Six late submissions to Whanganui District Council's long-term plan have not just pushed their own particular case, they have also promoted the notion of greater transparency at council.

Late submissions have traditionally been accepted by council but when councillors sat to hear submissions on Wednesday, May 2, there was a call for a vote on whether to include the six that had missed the April 19 deadline.

By six votes to five, with two abstentions, it was agreed the late offerings would be accepted — a decision which followed legal advice that to rule out the submissions could leave council open to a judicial review, particularly as precedent had been set by accepting them in the past.

Read more: Recording individual votes won't tell full story, says Whanganui Mayor Hamish McDouall


But that split vote has had wider ramifications.

Five of the six late submissions were from iwi and some observers felt the move to reject them was on racial grounds.

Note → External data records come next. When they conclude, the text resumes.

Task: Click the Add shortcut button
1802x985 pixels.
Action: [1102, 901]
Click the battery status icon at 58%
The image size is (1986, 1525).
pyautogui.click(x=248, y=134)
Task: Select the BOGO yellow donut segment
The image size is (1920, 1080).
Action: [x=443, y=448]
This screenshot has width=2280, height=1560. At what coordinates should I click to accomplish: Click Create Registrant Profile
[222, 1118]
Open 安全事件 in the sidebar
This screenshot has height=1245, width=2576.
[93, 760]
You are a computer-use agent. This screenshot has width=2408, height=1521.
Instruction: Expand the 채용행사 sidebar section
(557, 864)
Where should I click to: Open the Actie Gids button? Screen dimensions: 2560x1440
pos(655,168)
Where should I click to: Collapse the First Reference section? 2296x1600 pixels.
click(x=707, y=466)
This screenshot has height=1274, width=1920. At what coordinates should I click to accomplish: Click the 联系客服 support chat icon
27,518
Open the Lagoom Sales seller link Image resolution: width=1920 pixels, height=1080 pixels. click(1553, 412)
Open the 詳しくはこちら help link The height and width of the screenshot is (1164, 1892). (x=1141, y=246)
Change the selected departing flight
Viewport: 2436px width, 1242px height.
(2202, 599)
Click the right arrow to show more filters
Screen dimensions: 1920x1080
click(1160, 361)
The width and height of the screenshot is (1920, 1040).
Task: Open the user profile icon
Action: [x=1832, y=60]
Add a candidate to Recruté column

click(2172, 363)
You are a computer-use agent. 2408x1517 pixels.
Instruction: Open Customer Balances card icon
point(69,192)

Chronicle readers have suggested that it should have been recorded who voted to accept and who voted to reject, and that such a practice should be part of council procedure.

That way, come election time, people could make a more informed choice at the ballot box armed with information on how councillors had voted on key issues.

The Chronicle supports that idea. It is one that promotes greater transparency and accountability from our elected representatives, and one that serves the voting public.

Council rules only require individual votes to be recorded if requested by an elected member, but this should happen as a matter of course.

Council has suggested it would need to invest in electronic equipment to make such a record, but surely a simple show of hands could allow each of the 13 councillors' preference to be noted as "in favour" or "against".

The Chronicle is asking council to make such a change to its standing orders.